#### CHALLENGE:
Please rewrite the part of the records that opens with the line containing "sales line chart" and closes with the line containing "pyautogui.click(x=76, y=683)", replacing "computer-use agent" with "GUI agent" and leaving everything else unchanged.
#### SUPPLIED RECORDS ####
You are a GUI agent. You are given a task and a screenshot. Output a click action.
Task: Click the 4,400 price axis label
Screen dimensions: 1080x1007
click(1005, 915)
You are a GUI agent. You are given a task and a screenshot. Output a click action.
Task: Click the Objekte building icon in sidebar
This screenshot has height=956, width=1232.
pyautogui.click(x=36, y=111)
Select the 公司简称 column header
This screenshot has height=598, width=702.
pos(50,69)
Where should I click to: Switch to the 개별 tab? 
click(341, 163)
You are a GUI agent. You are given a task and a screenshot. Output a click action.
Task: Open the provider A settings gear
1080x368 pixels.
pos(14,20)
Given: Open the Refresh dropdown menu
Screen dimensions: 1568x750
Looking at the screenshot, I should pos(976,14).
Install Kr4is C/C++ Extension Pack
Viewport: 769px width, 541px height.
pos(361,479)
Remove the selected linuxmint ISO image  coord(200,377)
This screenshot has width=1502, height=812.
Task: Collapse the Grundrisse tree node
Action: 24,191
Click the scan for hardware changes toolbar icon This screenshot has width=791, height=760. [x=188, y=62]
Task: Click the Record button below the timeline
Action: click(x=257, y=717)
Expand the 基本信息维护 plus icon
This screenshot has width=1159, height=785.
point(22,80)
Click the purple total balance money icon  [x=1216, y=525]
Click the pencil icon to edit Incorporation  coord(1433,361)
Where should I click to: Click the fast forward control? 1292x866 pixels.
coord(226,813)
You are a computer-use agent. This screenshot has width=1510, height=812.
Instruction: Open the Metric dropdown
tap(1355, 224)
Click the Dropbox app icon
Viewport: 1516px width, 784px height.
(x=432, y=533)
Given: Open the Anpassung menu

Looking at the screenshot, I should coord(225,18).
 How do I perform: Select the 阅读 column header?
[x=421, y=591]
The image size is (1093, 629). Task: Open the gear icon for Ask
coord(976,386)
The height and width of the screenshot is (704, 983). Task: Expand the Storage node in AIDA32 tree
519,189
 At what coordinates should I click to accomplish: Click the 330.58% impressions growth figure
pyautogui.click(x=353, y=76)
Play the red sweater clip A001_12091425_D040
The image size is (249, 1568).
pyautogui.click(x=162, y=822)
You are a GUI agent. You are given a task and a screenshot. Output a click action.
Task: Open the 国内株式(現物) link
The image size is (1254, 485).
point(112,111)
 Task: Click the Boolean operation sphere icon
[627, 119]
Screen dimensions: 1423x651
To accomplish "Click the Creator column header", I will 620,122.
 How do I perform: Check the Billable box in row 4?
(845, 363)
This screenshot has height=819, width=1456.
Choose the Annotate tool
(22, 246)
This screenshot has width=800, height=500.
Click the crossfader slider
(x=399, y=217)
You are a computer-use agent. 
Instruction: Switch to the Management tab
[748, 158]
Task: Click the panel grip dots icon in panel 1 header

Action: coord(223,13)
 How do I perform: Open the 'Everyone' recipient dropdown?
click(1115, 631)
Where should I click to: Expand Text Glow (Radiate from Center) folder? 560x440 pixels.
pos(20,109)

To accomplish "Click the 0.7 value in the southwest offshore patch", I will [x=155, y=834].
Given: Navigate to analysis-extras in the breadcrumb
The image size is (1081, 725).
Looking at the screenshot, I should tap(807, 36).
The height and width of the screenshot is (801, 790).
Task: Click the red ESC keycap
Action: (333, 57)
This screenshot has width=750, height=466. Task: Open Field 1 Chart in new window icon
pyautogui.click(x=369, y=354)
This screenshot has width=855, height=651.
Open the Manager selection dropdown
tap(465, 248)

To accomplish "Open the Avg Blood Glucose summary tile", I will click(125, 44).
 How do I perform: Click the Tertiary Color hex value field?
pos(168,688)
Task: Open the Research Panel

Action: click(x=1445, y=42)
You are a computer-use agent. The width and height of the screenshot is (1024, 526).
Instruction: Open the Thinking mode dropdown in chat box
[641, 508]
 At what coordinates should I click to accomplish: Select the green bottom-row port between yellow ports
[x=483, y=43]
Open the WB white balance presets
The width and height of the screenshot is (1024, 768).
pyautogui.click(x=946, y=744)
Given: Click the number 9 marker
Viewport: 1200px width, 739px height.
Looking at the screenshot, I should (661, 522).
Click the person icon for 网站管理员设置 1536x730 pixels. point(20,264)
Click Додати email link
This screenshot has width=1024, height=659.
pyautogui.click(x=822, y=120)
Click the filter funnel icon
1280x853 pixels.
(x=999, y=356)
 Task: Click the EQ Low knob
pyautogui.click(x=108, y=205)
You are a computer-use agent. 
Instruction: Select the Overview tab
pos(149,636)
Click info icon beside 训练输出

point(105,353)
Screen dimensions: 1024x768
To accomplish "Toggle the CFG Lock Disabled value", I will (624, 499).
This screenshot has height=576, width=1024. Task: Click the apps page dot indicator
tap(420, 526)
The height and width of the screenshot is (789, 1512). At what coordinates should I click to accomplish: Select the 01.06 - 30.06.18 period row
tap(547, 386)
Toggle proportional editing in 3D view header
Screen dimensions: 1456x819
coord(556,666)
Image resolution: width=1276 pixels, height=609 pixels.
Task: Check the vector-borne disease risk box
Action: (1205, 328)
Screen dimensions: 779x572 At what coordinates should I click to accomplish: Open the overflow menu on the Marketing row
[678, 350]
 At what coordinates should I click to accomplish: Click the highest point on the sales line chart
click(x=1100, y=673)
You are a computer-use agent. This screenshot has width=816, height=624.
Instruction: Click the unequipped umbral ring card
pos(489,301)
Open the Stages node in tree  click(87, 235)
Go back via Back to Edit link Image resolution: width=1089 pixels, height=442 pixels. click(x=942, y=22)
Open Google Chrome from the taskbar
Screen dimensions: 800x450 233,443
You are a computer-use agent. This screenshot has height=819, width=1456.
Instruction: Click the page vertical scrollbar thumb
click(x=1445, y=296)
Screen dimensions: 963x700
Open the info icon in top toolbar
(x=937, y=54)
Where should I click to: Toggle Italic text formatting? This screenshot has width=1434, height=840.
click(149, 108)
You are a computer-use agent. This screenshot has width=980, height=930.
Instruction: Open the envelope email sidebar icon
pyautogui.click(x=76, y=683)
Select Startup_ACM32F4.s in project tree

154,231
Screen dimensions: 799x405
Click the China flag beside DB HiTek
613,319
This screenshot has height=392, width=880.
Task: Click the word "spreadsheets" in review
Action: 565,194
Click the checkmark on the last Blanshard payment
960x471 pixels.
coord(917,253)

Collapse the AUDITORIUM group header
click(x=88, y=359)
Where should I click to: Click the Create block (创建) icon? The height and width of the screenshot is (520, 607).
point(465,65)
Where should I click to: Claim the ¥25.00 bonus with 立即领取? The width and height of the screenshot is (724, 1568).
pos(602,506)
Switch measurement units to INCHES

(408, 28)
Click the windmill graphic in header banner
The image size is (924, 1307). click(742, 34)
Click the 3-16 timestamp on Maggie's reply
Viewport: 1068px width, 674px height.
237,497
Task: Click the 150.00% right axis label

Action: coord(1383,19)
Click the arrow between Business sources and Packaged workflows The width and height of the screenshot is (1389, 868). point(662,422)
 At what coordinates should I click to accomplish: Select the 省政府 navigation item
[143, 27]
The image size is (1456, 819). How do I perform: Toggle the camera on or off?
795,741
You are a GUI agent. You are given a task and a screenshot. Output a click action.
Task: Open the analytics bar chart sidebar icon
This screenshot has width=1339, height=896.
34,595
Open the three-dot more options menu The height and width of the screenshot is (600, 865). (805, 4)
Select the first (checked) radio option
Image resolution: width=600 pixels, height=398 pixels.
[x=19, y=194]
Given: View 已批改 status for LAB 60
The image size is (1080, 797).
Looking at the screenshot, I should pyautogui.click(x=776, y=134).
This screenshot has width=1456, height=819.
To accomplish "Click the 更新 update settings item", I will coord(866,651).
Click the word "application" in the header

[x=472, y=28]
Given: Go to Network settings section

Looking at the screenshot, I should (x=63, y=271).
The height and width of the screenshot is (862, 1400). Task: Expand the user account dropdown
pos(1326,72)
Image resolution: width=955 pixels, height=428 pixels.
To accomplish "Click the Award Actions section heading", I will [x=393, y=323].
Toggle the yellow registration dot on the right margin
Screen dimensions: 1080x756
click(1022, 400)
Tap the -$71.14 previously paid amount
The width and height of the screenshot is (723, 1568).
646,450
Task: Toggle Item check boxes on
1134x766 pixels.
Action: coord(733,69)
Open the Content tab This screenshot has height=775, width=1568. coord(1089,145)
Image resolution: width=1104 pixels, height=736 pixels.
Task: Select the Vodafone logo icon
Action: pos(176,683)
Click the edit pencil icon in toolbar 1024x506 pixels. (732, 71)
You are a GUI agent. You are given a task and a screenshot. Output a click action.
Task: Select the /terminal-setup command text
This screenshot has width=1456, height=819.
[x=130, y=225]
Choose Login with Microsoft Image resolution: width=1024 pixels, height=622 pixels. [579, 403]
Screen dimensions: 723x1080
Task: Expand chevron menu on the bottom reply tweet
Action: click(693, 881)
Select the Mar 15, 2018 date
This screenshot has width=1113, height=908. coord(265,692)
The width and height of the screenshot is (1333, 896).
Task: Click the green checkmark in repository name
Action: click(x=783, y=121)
####
#### RESPONSE:
 At what coordinates should I click to accomplish: Click the highest point on the sales line chart
click(x=1100, y=673)
You are a GUI agent. This screenshot has width=816, height=624.
Instruction: Click the unequipped umbral ring card
pos(489,301)
Open the Stages node in tree  click(87, 235)
Go back via Back to Edit link Image resolution: width=1089 pixels, height=442 pixels. click(x=942, y=22)
Open Google Chrome from the taskbar
Screen dimensions: 800x450 233,443
You are a GUI agent. This screenshot has height=819, width=1456.
Instruction: Click the page vertical scrollbar thumb
click(x=1445, y=296)
Screen dimensions: 963x700
Open the info icon in top toolbar
(x=937, y=54)
Where should I click to: Toggle Italic text formatting? This screenshot has width=1434, height=840.
click(149, 108)
You are a GUI agent. This screenshot has width=980, height=930.
Instruction: Open the envelope email sidebar icon
pyautogui.click(x=76, y=683)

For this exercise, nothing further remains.